(RECORDS):
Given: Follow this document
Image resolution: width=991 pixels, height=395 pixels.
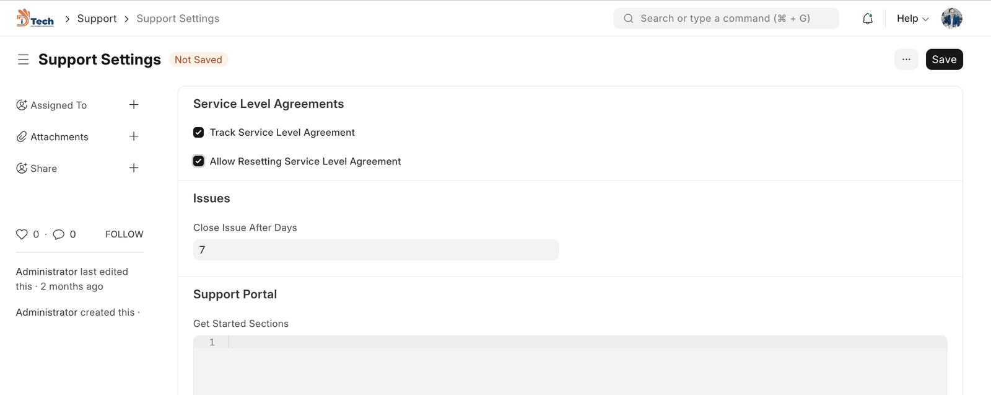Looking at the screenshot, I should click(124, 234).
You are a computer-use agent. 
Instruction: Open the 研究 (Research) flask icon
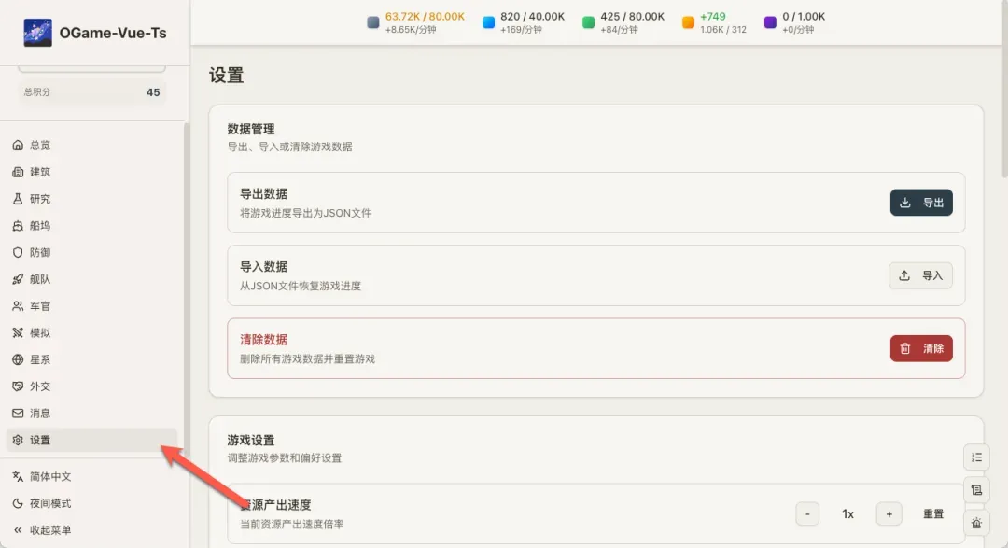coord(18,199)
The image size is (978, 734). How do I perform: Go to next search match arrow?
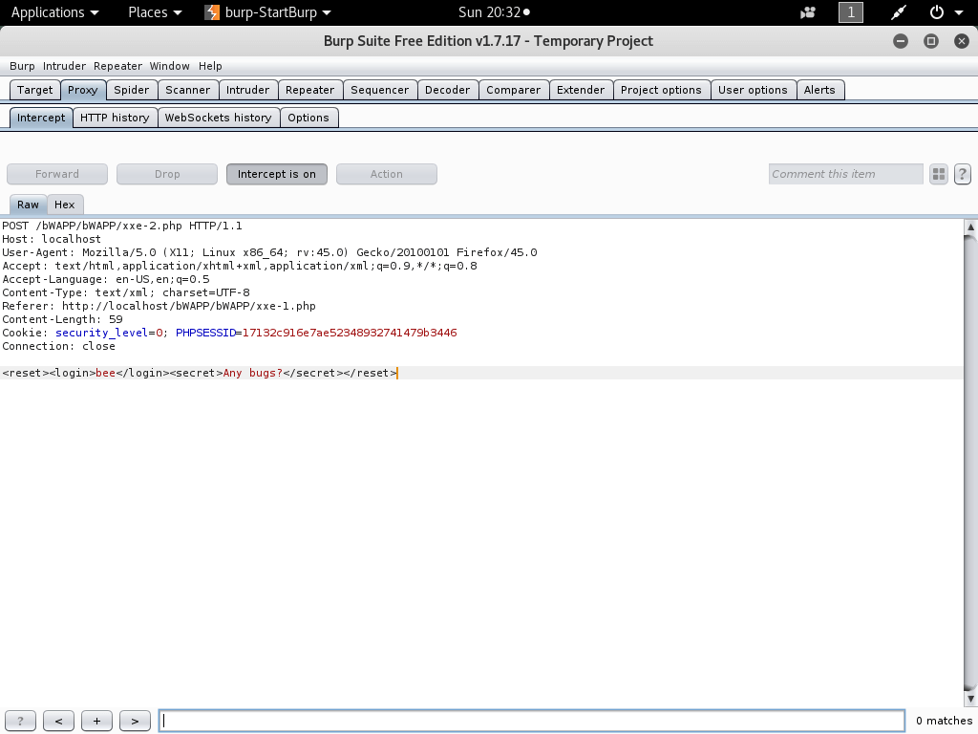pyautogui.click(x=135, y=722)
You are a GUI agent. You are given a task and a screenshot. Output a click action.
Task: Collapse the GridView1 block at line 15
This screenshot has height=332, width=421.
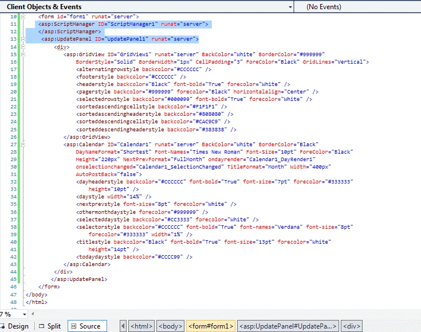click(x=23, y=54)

(CHALLENGE):
Please print every line of the records above word for word, omitting the pictures.

(ANSWER IN FULL):
Given: Follow this document
Image resolution: width=991 pixels, height=395 pixels.
Looking at the screenshot, I should click(124, 234).
You are a computer-use agent. 
Instruction: Open the 研究 (Research) flask icon
coord(18,199)
The image size is (978, 734). How do I perform: Go to next search match arrow?
pyautogui.click(x=135, y=722)
You are a GUI agent. You are given a task and a screenshot. Output a click action.
Task: Collapse the GridView1 block at line 15
This screenshot has height=332, width=421.
click(x=23, y=54)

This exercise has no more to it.